The holes of the present invention are substantially circular holes, so that
The porous membrane of the present invention has the properties of a screen type filter. In other words, particles with a diameter larger than the diameter of the circumscribed circle touching the pores cannot absolutely pass through the pores. Laminated materials of fibrous or fine powder materials can be used as filter media, but these conventional filtration media , the shape of the pores is not constant, and depending on the rounding transient conditions (pressure, filtration rate) K, some particles may emit V, while others may not.In other words, a certain particle of interest may be captured by the pores. However, the average pore radius σS) shown in equation 111 cannot be obtained with these laminates.Therefore, the porous membrane of the present invention has the same porosity as that of a screen-type filter. The ultrafiltration rate of the membrane, which has pores, is approximately 7
It is proportional to the fourth power of s and also proportional to the porosity. Therefore, in order to increase only the overspeeding stations, the larger i is, the better. However, the maximum pore size is naturally determined in relation to the target particle size to be separated.

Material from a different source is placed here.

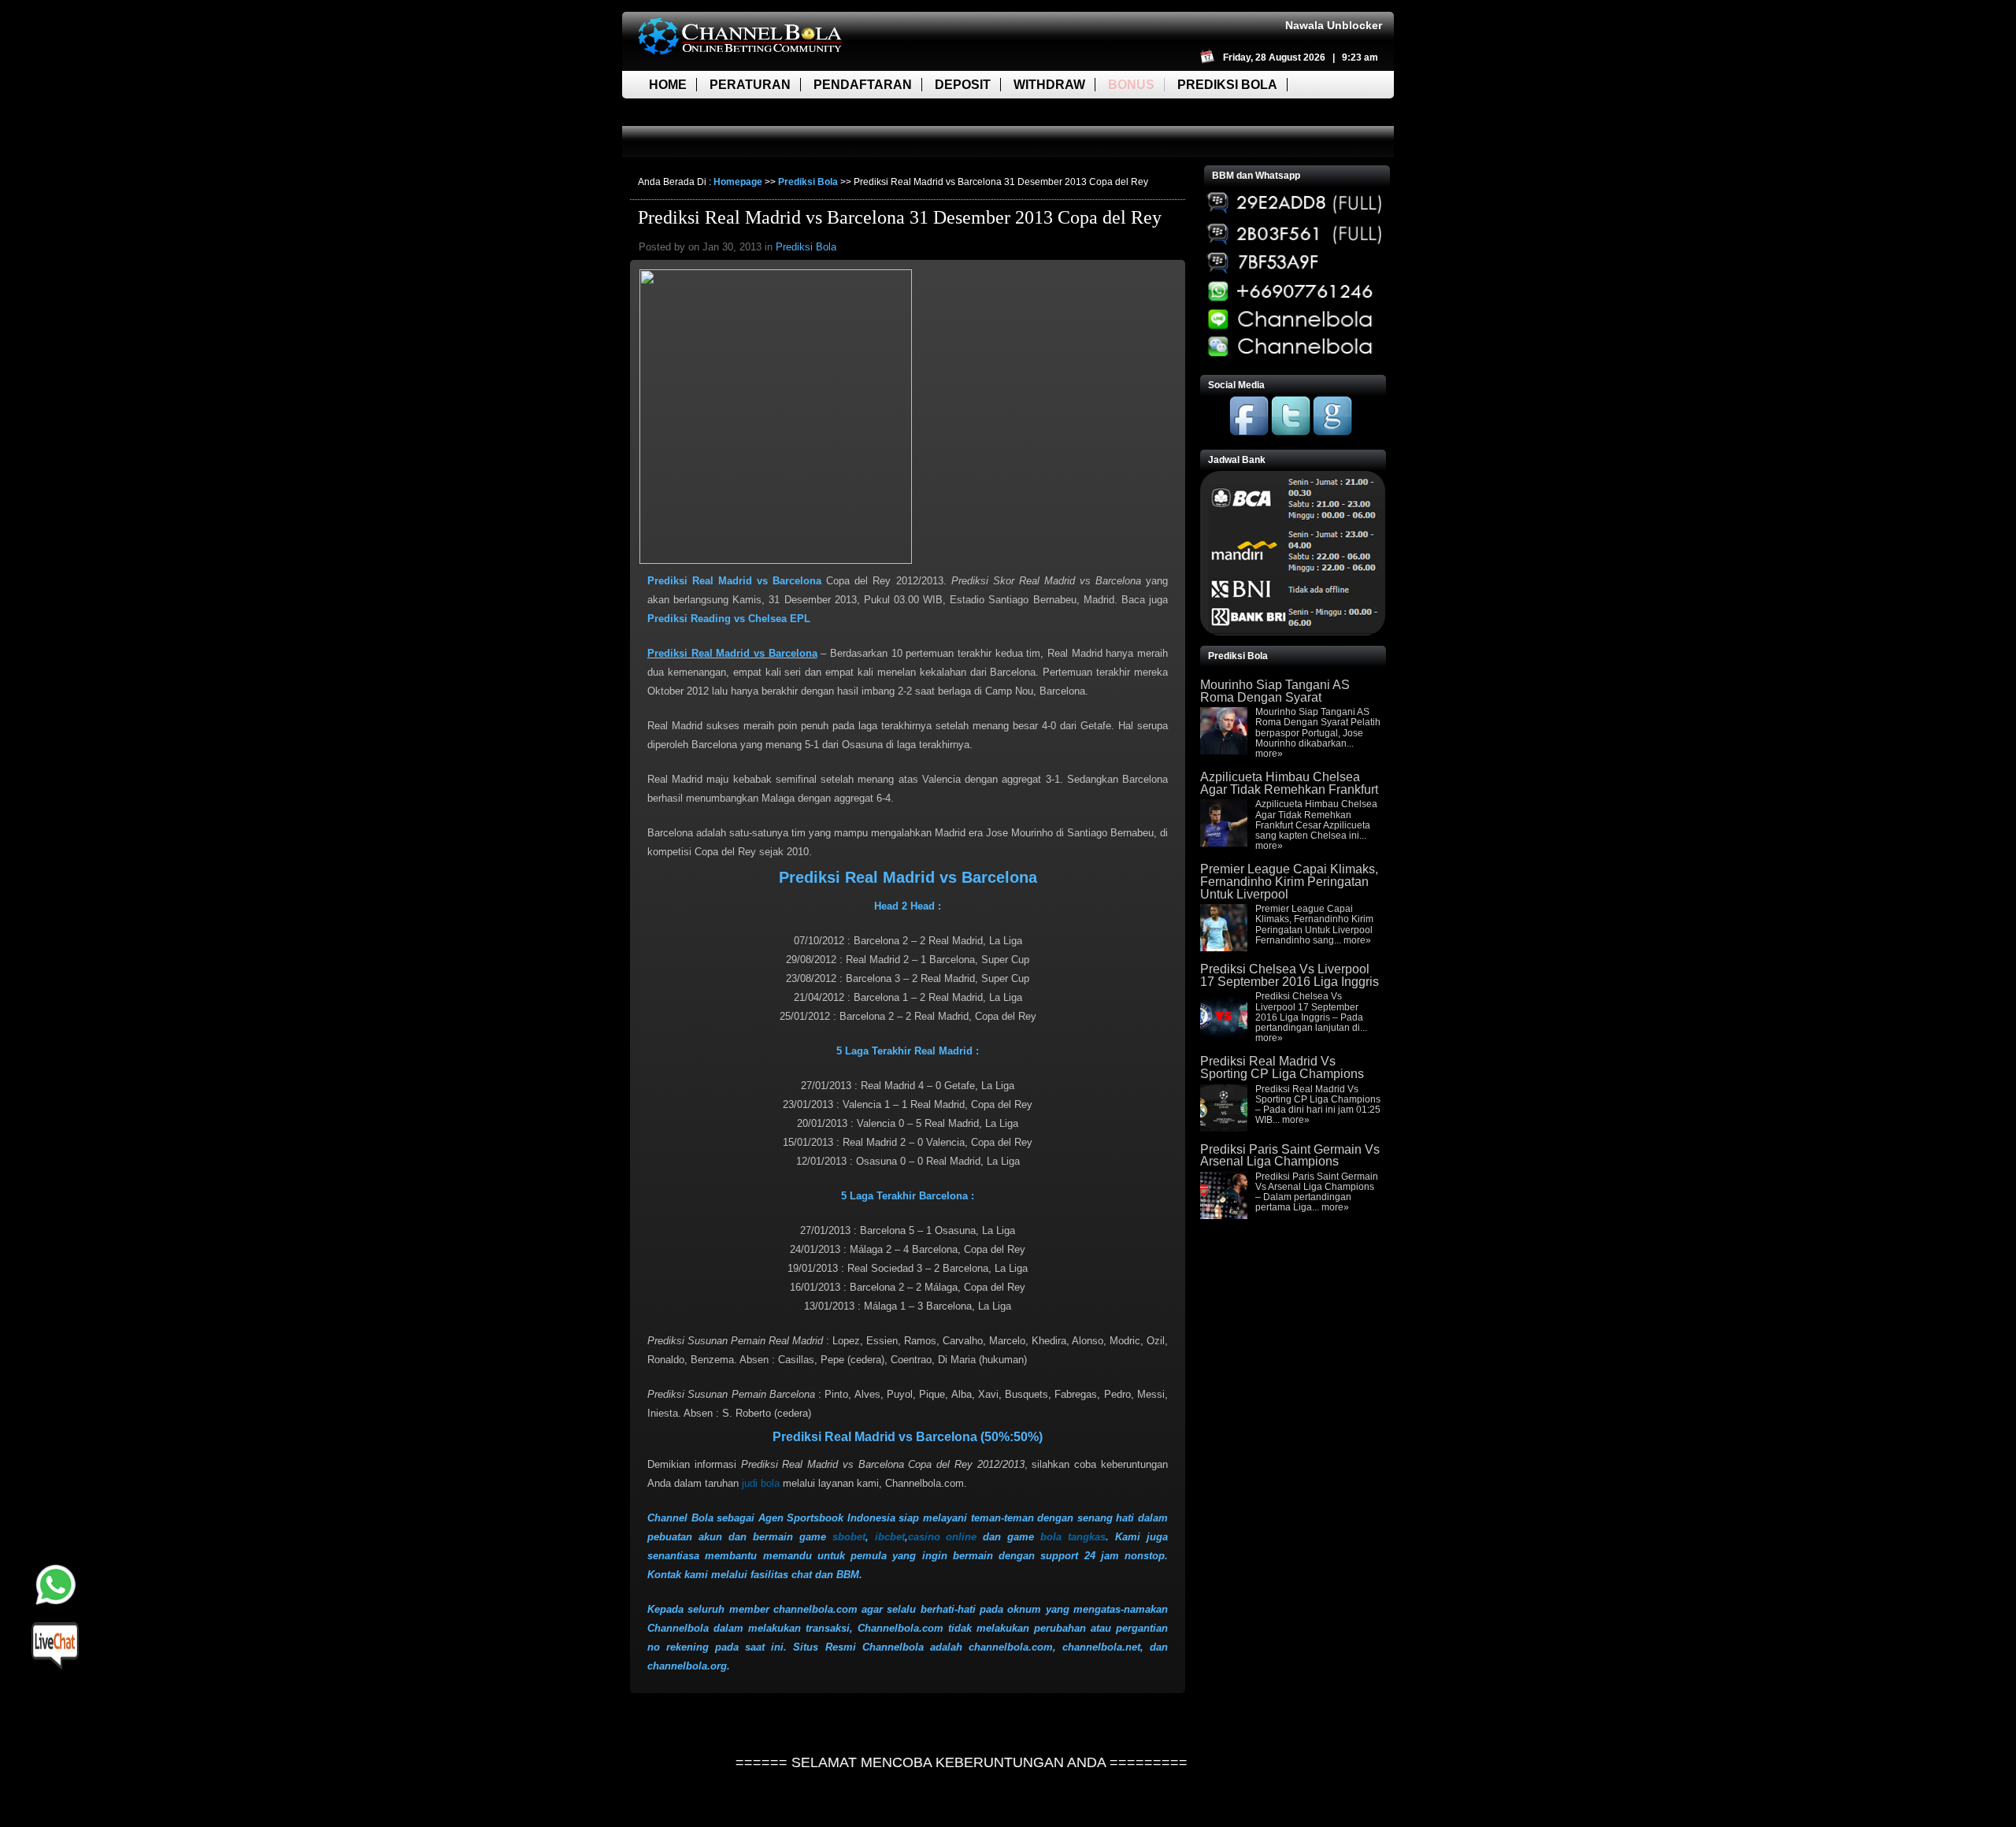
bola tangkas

The area where the characteristics of a hydrophilic screen filter are fully demonstrated is 2 as the average pore diameter (2r).
It is 0 μm or less. (9) When the average pore diameter is 0.01 μm or less, the particles that can be separated by the eardrum are generally spherical and the surface area increases, and the characteristics of the circular pores of the present invention cannot be utilized. The object of the present invention is to use a porous membrane to separate and remove a target component in a liquid or gas mixture containing water as an object of good separation, and to do so at a high speed. Naturally, when the average pore size becomes small, the filtration rate decreases significantly. Further, although the thickness of the porous membrane is usually as thin as possible, it is generally 5 μm or more thick for ease of handling and to avoid the presence of pinholes. In the case of pores with an average pore diameter of 0.017 vm or less,
The probability of existence of non-through holes (non-through holes) increases, and the performance as a so-called membrane becomes lower than that expected for through holes.

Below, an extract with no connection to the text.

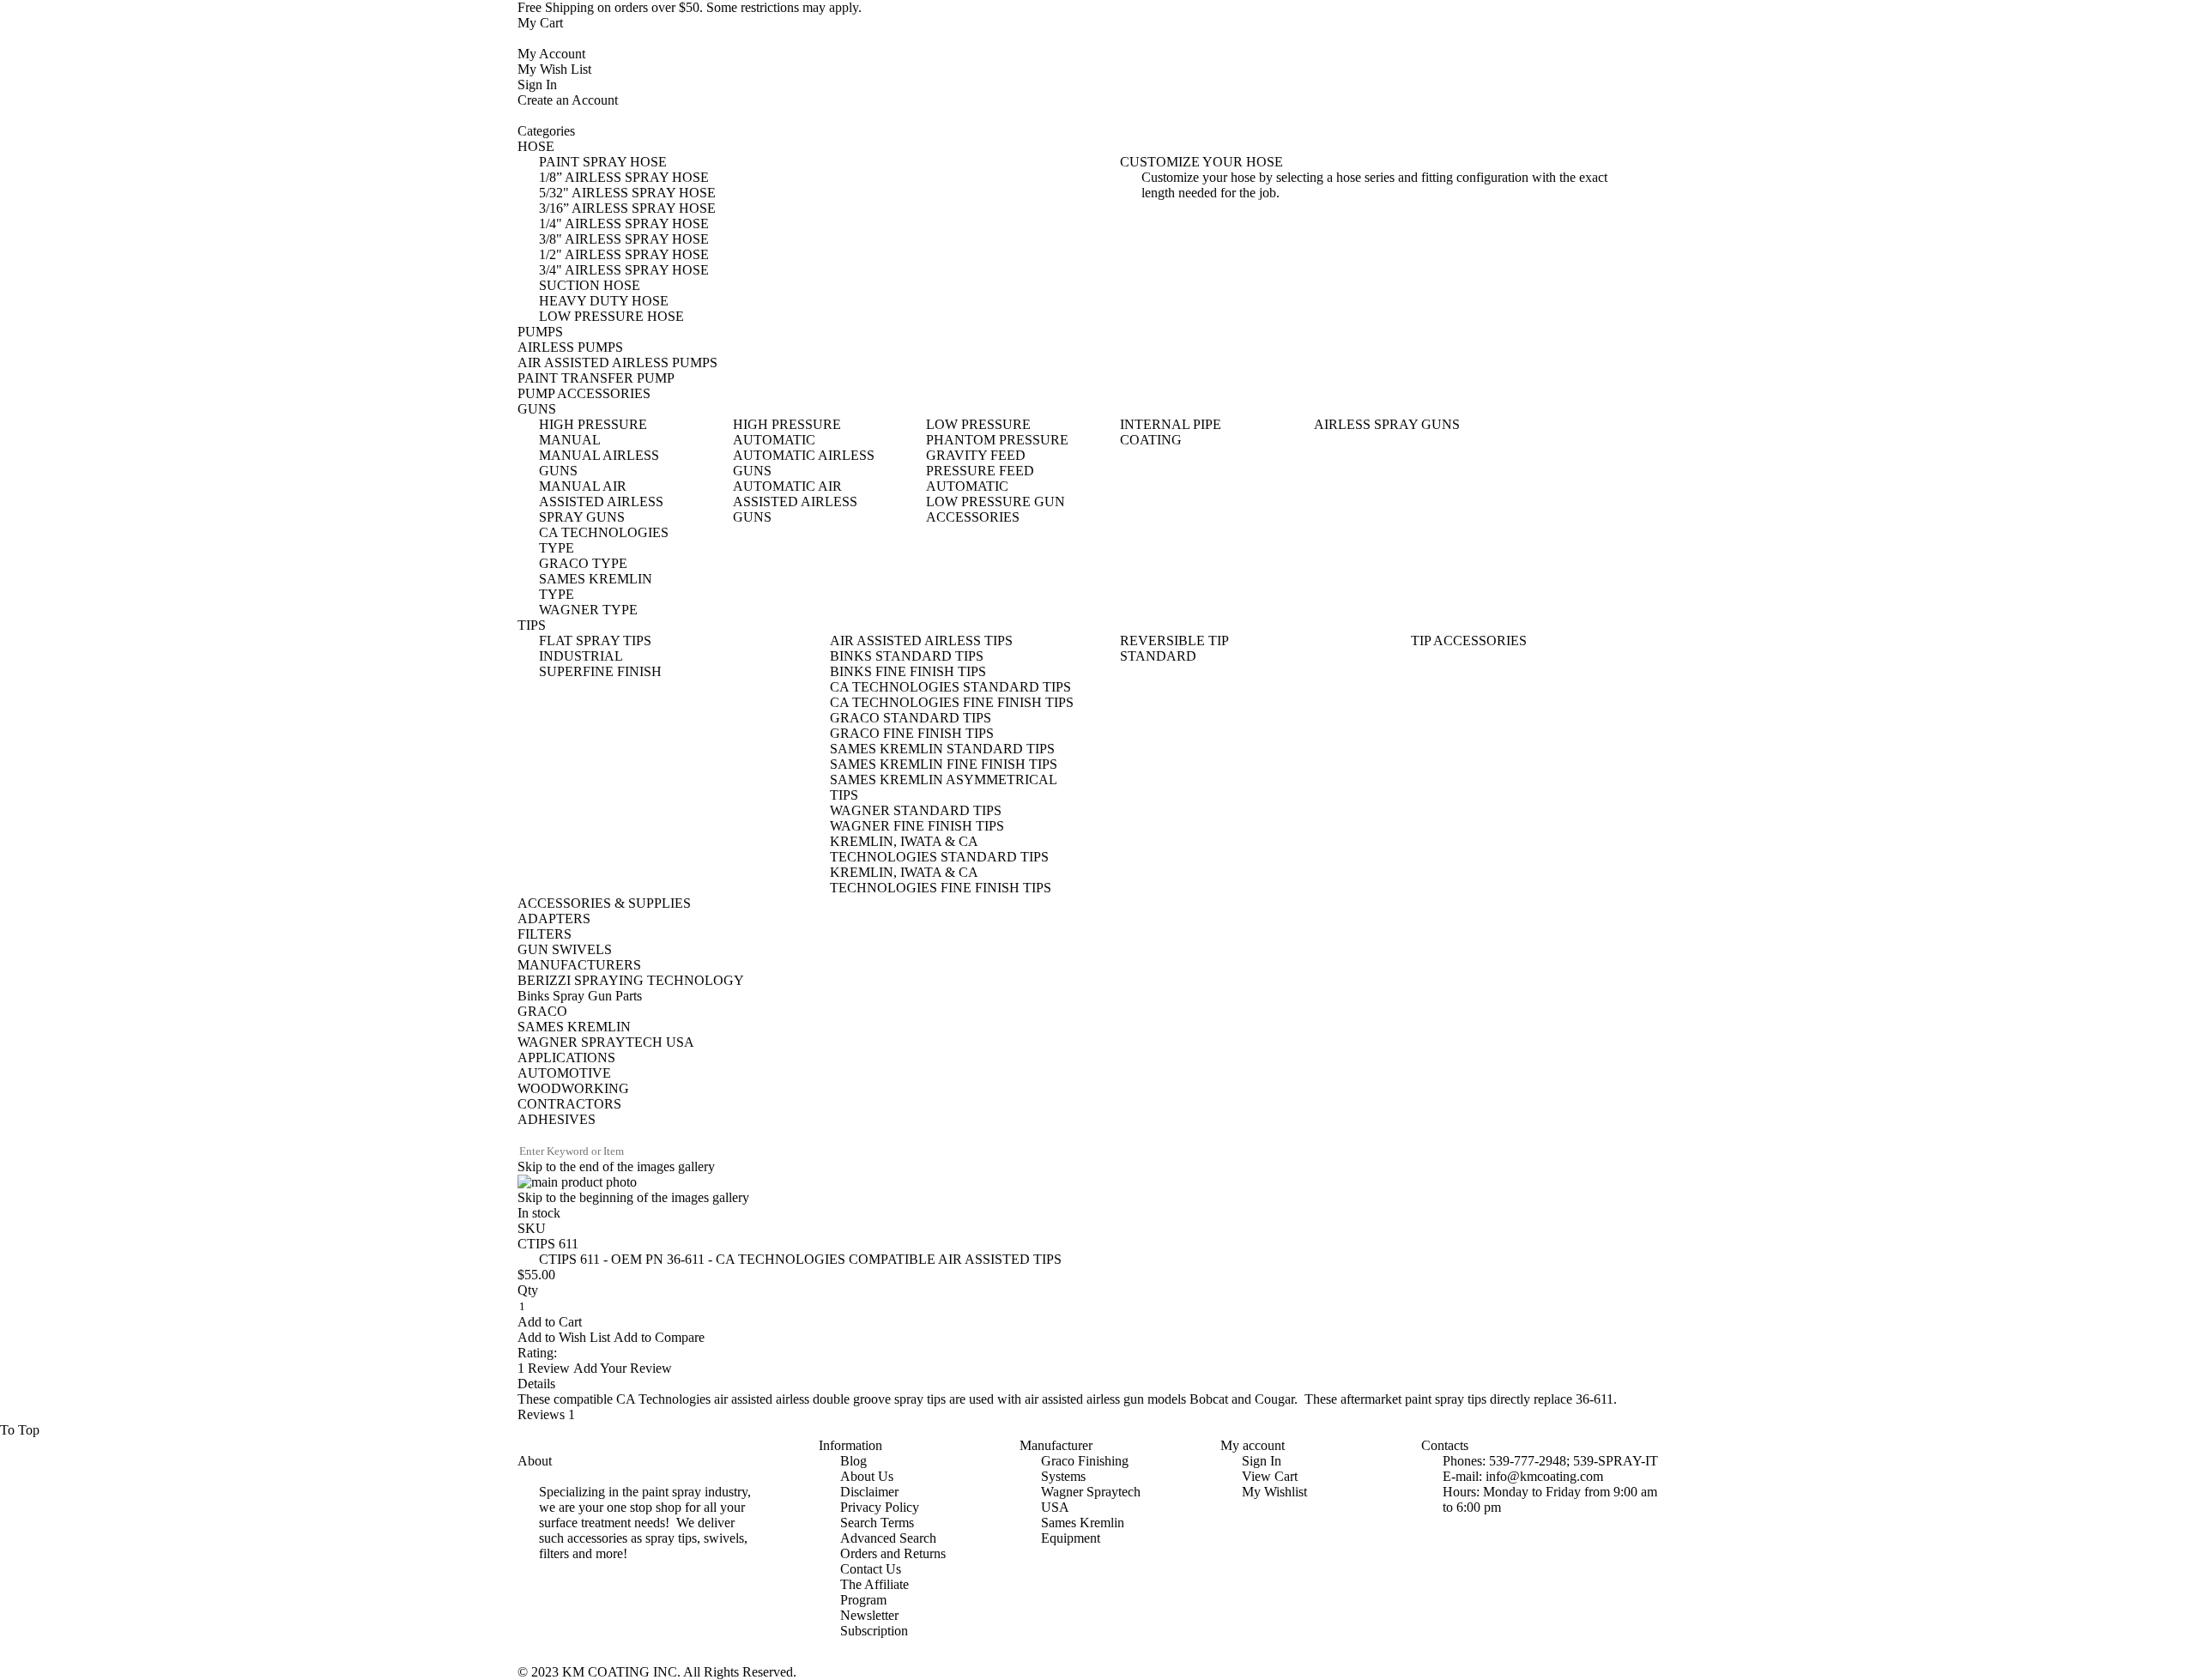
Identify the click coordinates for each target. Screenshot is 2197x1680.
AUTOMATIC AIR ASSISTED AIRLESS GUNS (795, 501)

The ninth step is to avoid the mixture of non-penetrating pores, and the average pore diameter is 0.01 μm.
It has to be more than that. By increasing the thickness of the porous membrane as the average pore diameter increases, the inclusion of pinholes can be prevented. However, since the filtration rate is inversely proportional to the membrane thickness, it is desirable that the membrane be thinner. Because of these contradictory tendencies, the optimal range of film thickness is closely related to the manufacturing method of the porous film.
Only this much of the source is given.